Validation of Software for Bayesian Models Using Posterior Quantiles

Every once in awhile I get a question that I can directly answer from my published research. When that happens it makes me so happy.

Here’s an example. Patrick Lam wrote,

Suppose one develops a Bayesian model to estimate a parameter theta. Now suppose one wants to evaluate the model via simulation by generating fake data where you know the value of theta and see how well you recover theta with your model, assuming that you use the posterior mean as the estimate. The traditional frequentist way of evaluating it might be to generate many datasets and see how well your estimator performs each time in terms of unbiasedness or mean squared error or something.
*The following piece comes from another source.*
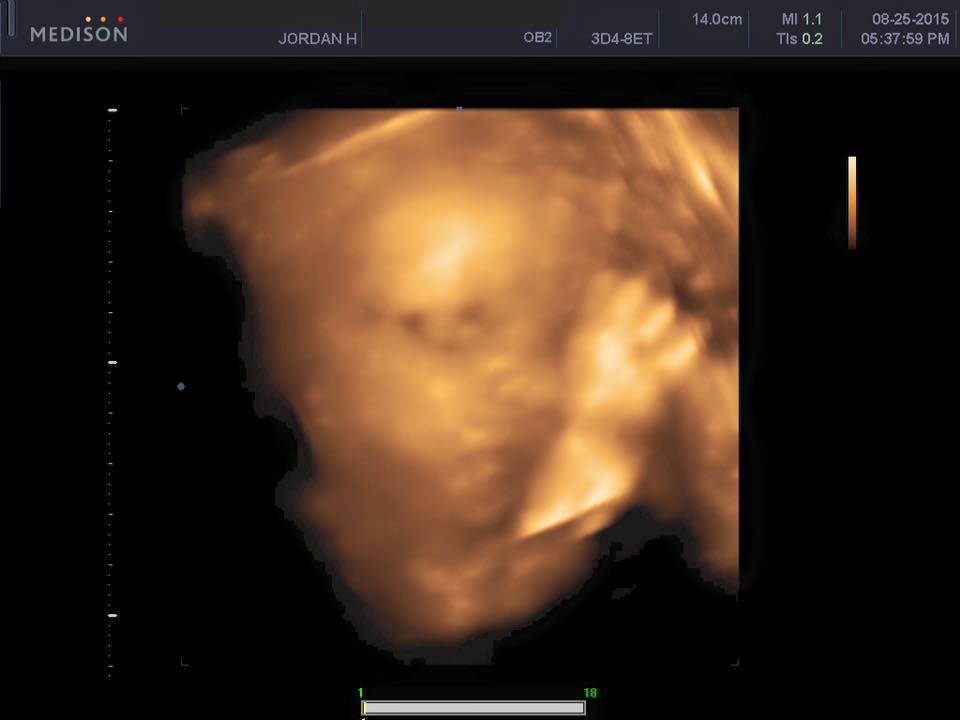The image size is (960, 720).
Task: Select the 3D4-8ET probe label
Action: pos(622,39)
But given that unbiasedness means nothing to a Bayesian and there is no repeated sampling interpretation in a Bayesian model, how would you suggest one would evaluate a Bayesian model?

My reply:

I actually have a paper on this! It is by Cook, Gelman, and Rubin. The idea is to draw theta from the prior distribution. You can find the paper in the published papers section on my website.
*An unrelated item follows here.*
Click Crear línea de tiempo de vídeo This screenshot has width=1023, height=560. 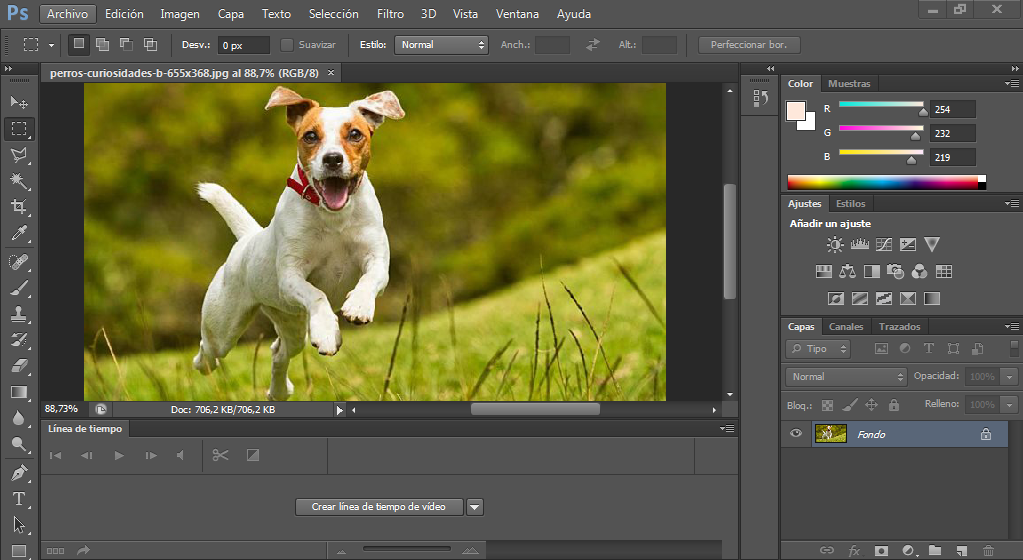coord(379,507)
P.S. Although unbiasedness doesn’t mean much to a Bayesian, calibration does.

We’re planning on implementing this in Stan at some point.

15 thoughts on “Validation of Software for Bayesian Models Using Posterior Quantiles

  1. I just took a brief look at the abstract of the paper you linked. I was surprised by the fact that you didn’t link to any of your published papers or books chapters on posterior predictive checks, but to a paper that seems to find software errors. I mean, you always talk about using posterior predictive checks to check the fit of a model and it seems to me this was a perfect fit for them!

    What am I missing?

    • Maonel:

      Predictive checks are for checking fit of model to data. The question addressed here is how to check that a Bayesian inference routine is doing what it is supposed to be doing, conditional on the model being true.

      • I know English is not my first Language, but this is kind of ridiculous. I’m reading it again and I don’t see anywhere in the question mentions to check of a Bayesian inference routine, but only to model evaluation. For instance, when he says “Now suppose one wants to evaluate the model”, I read “I want to evaluate the fit of the model”.

        I’m sure that I’m wrong (after all, I was the only one to interpret the question this way), I just can’t see what I am missing.

        • Manoel:

          “Inference engine” is just jargon. The point is that he wants to evaluate his model conditional on its assumptions being true. At least that’s what it looked like to me.

  2. The vast majority of Bayesian methodologists that I know are concerned about bias, as it is one component of mean squared error (the other component being variance).

    Generating “many datasets and see(ing) how well your estimator performs each time in terms of…mean squared error” is not exclusively in the domain of frequentist analysis. In fact, this is how one would compute the Bayes risk of an estimator (you would simulate parameter values from the prior, then data from the parameters).

    If one develops a Bayesian methodology that uses a plug-in or “default” prior, then computing the Bayes risk, or some analogue, under a different prior is useful for evaluating how much worse your default prior is as compared to the optimal Bayes procedure. For example, in many problems an empirical Bayes procedure has a Bayes risk that is close to the optimal Bayes risk.

    • I guess I should amend my question not to whether or not Bayesians are concerned about bias/mse, but rather how to evaluate a procedure while staying philosophically coherent with the Bayesian paradigm. One can simulate data over and over and do the bias/mse or some other calculation as you suggest, but that seems to be just applying a frequentist paradigm/toolkit to a Bayesian model, which I suppose is fine in practice but doesn’t seem all that “philosophically correct.”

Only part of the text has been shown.